PARIS (Reuters) – About 40 unidentified people armed with metal bars and using fireworks as mortars tried to storm a French police station in the Paris suburbs on Saturday night, officials said on Sunday.
“Violent attack last night on the police station of Champigny with mortar shots and various projectiles. No police officer was injured,” the Paris police headquarters said on Twitter.
The police posted a video showing a barrage of fireworks going off in the direction of the police station in Champigny-sur-Marne, about 15 km (nine miles) southeast of central Paris. The armed people attempted to force entry into the station, but failed to do so.
Nobody was arrested, but images showed smashed windows at the police station and damaged cars.

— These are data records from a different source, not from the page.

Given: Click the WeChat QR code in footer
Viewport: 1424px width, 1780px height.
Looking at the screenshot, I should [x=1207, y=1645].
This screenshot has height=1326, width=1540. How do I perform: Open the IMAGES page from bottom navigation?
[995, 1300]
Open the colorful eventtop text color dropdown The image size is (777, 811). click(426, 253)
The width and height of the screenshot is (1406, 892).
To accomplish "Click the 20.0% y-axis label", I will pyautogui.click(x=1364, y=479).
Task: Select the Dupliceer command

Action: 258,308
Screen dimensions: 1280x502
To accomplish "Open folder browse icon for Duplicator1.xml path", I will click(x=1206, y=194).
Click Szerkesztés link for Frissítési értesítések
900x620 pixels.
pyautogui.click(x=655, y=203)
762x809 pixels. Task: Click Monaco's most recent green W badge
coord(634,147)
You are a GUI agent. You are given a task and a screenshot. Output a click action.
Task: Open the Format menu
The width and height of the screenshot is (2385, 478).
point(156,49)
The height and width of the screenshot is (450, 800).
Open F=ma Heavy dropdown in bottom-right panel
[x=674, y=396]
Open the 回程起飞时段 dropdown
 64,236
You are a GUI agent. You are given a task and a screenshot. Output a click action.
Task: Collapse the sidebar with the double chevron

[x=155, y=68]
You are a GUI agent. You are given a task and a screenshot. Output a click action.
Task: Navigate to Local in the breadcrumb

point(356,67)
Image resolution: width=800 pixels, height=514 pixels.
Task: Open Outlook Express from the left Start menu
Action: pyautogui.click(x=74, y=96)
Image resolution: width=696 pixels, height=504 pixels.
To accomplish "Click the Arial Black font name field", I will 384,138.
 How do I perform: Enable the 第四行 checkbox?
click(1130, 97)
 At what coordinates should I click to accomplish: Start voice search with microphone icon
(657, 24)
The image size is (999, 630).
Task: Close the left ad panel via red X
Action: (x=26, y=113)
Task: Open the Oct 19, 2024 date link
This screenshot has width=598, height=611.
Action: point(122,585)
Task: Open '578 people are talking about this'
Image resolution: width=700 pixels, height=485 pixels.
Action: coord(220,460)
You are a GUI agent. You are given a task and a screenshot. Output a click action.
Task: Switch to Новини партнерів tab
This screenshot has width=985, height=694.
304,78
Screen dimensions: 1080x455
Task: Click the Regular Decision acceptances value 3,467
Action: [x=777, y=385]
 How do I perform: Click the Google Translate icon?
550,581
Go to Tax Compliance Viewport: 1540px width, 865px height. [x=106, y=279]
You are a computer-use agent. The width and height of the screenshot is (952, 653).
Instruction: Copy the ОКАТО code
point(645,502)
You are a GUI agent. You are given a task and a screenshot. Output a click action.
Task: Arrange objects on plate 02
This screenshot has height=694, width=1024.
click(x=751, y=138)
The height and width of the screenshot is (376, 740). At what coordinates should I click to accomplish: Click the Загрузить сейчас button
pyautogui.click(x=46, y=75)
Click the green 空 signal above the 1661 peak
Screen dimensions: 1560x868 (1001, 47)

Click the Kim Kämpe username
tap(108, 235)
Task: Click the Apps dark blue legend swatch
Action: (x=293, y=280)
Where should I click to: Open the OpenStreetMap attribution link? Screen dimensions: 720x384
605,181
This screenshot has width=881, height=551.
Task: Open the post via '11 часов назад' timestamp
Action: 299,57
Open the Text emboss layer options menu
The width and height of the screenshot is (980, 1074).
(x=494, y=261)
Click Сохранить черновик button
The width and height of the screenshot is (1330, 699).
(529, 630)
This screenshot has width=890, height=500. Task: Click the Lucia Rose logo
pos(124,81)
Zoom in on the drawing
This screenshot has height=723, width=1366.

The motive for the attack, the third on this police station in two years, was not immediately clear. The police station is located in a housing estate area known for drug trafficking and deemed by authorities as a high-priority district for order to be restored.
“It was an organised attack of about 40 people who wanted to do battle,” Champigny Mayor Laurent Jeanne told BFM. “For a few days it has been tense with people who have a certain willingness to do battle with the police. It’s anti-police sentiment. We weren’t far off from a disaster.”
A spate of public safety incidents across France since the end of the COVID-19 lockdown in mid-May has put the government on heightened alert for increases in crime amid the economic fallout from the coronavirus pandemic.
President Emmanuel Macron, who faces a presidential election in less than two years, has been criticised by opponents over crime and public safety since he took power in 2017 and opinion polls show that the public see his government as weakest on those issues.